REQUIRED WORK: Copy out the material exactly, from the line containing "Screen dimensions: 209x347" through the line containing "(x=337, y=113)", both lines included. Leave the pictures out of your copy.

SUPPLIED MATERIAL:
* * * *

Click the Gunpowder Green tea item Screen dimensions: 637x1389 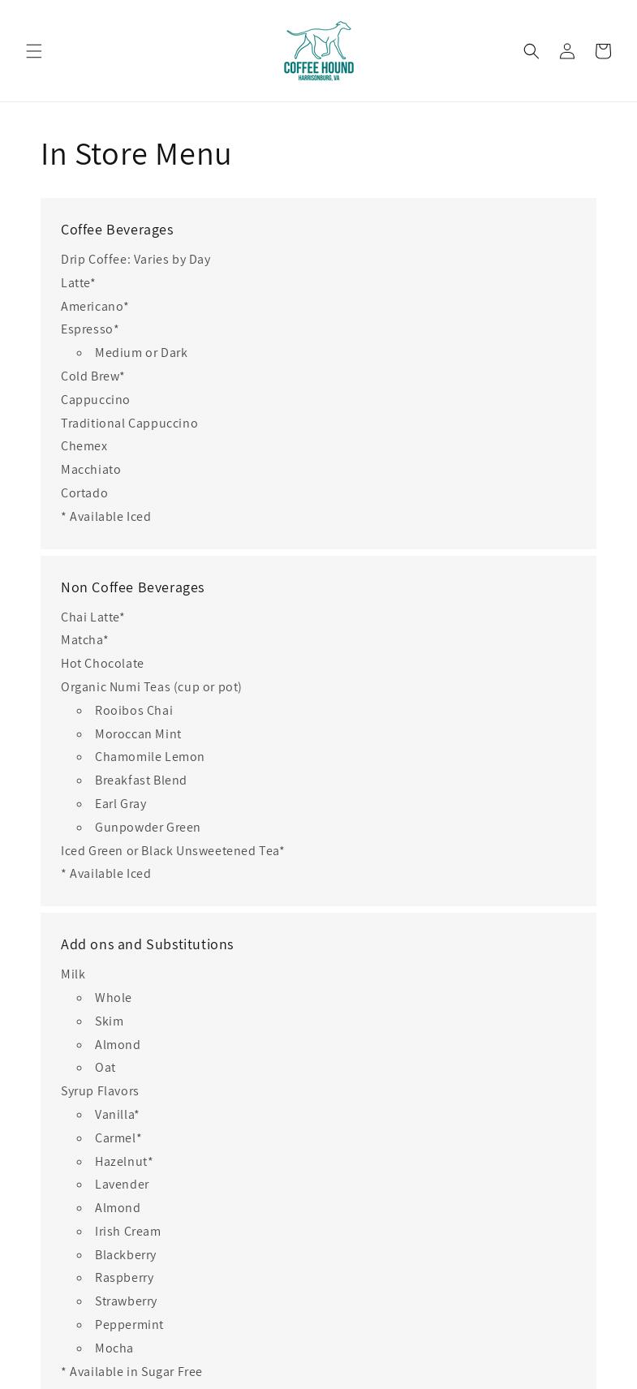pos(148,828)
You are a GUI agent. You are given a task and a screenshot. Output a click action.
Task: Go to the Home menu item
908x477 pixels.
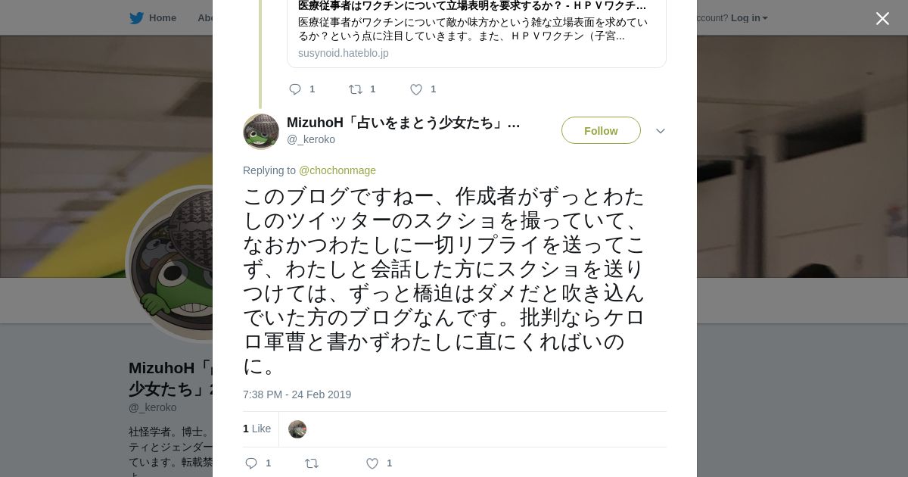[x=162, y=18]
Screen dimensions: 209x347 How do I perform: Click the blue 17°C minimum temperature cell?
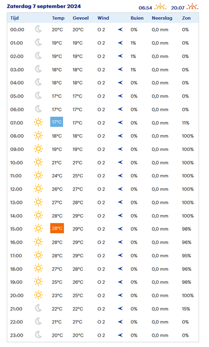pos(57,122)
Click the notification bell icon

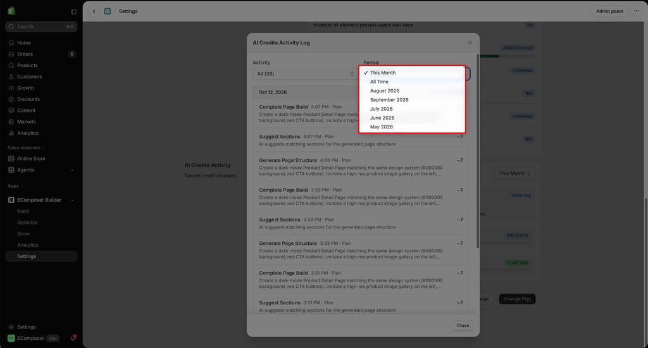tap(73, 338)
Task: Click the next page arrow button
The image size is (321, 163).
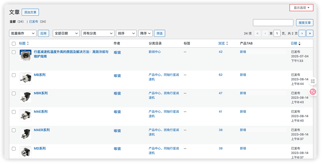Action: (302, 33)
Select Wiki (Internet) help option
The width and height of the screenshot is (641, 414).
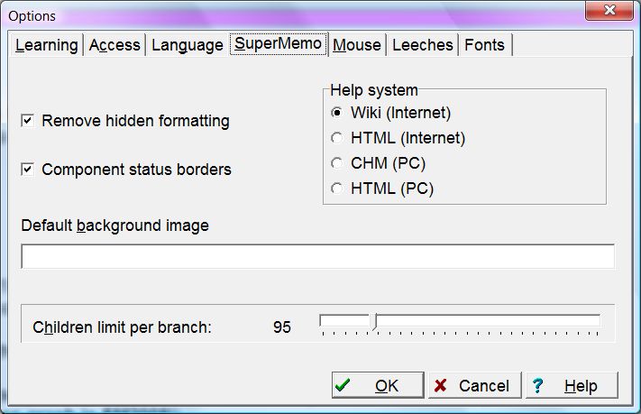(x=337, y=113)
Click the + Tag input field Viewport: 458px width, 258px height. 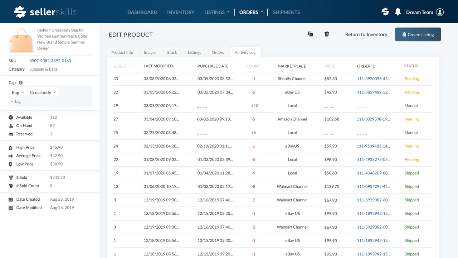pyautogui.click(x=50, y=101)
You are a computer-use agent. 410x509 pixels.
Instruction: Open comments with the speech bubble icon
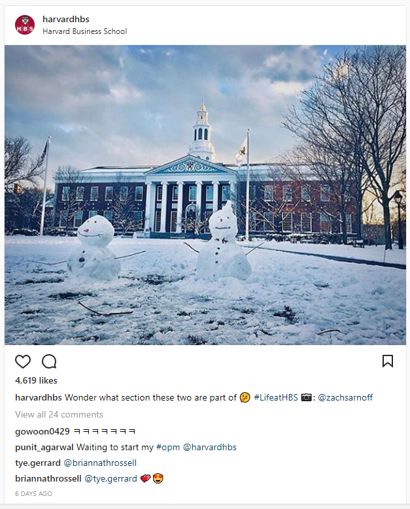49,361
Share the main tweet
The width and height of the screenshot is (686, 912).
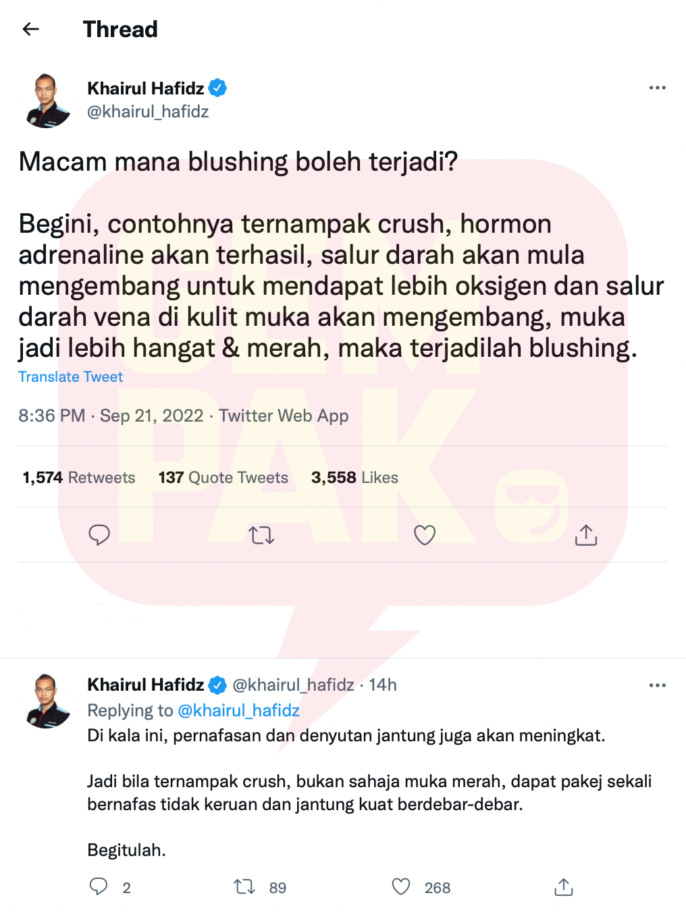point(586,535)
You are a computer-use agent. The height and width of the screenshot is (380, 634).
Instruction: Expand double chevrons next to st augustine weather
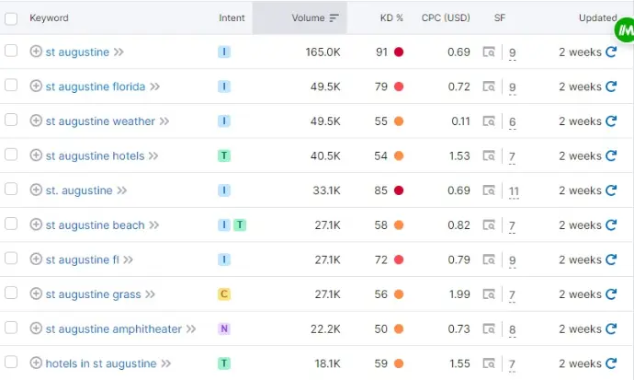pyautogui.click(x=164, y=121)
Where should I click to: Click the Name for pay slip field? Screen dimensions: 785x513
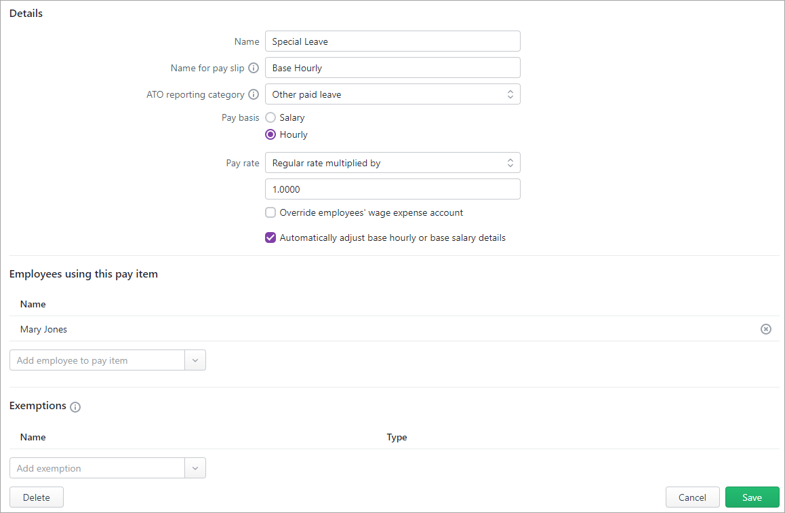point(393,68)
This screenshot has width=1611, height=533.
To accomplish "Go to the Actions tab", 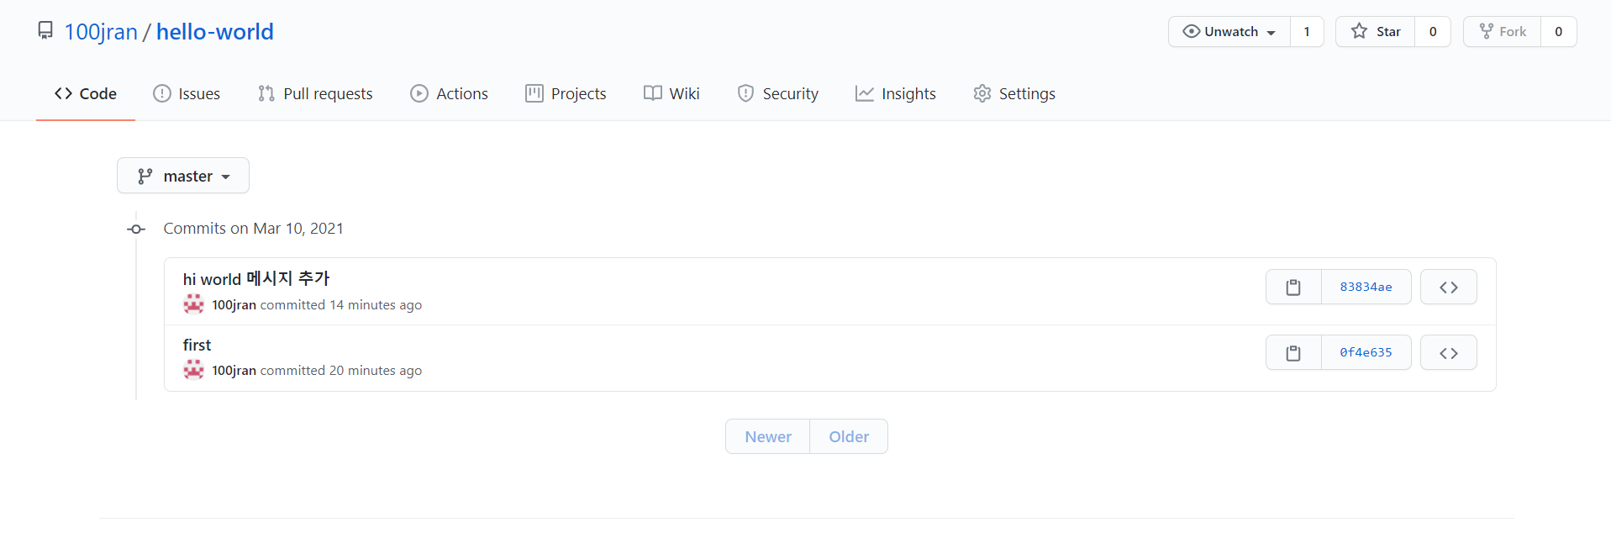I will click(449, 93).
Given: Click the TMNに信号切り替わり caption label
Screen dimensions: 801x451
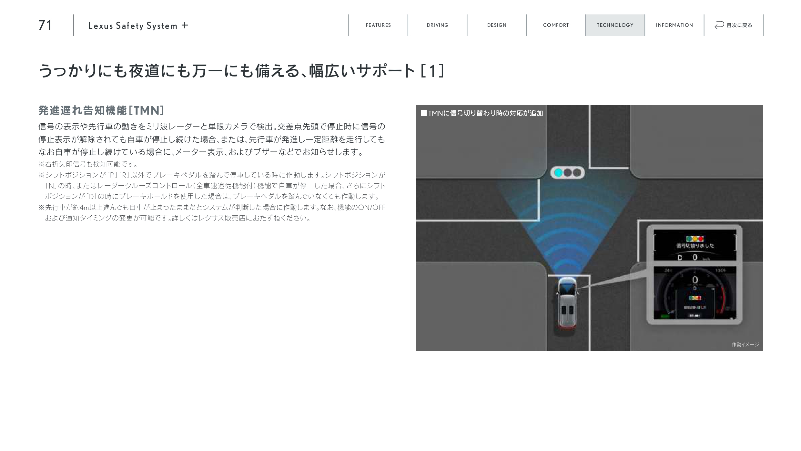Looking at the screenshot, I should pyautogui.click(x=482, y=113).

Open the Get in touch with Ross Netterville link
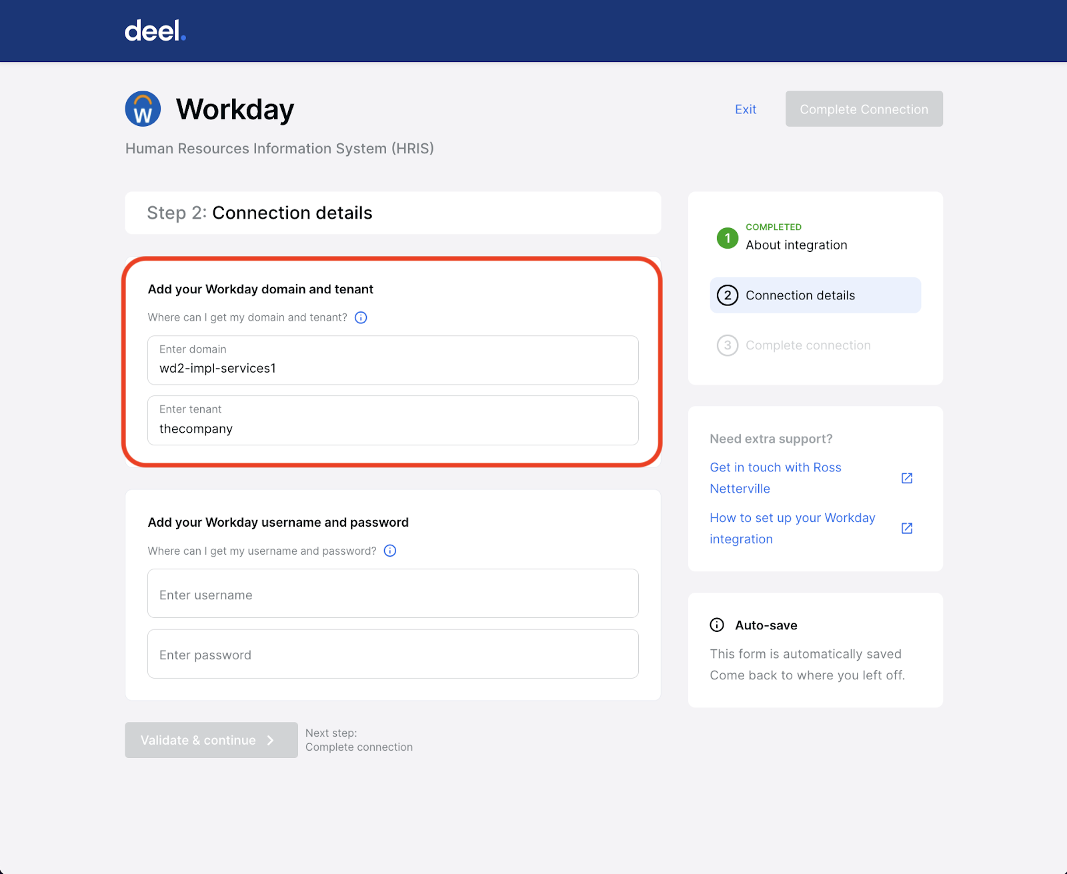(775, 477)
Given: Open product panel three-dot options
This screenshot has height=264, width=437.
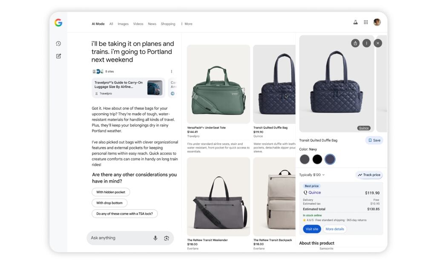Looking at the screenshot, I should pyautogui.click(x=366, y=43).
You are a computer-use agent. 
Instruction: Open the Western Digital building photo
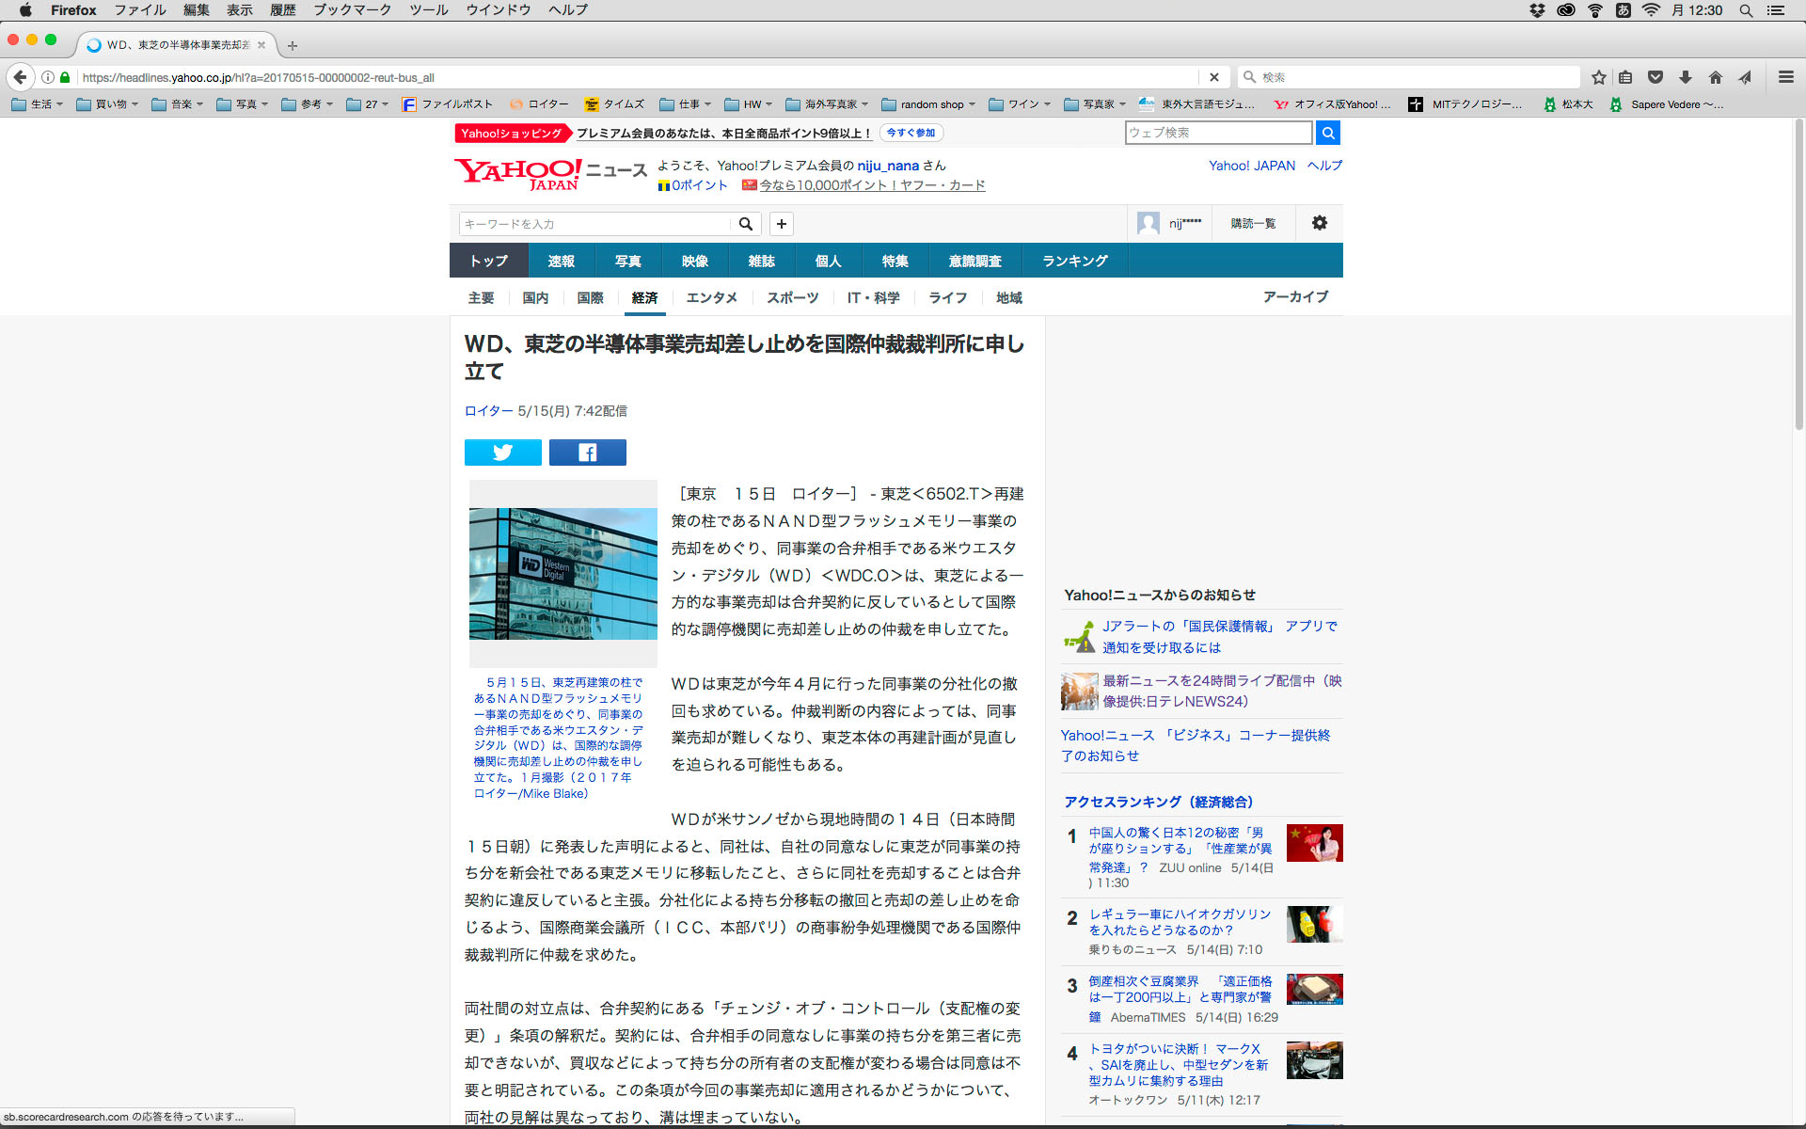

* * * *

COMPLETE ANSWER:
Screen dimensions: 209x347 How do I perform: Click the blue 17°C minimum temperature cell?
pos(57,122)
Click the notification bell icon

tap(73, 338)
Task: Click the next page arrow button
The image size is (321, 163).
Action: (302, 33)
Select Wiki (Internet) help option
The width and height of the screenshot is (641, 414).
(x=337, y=113)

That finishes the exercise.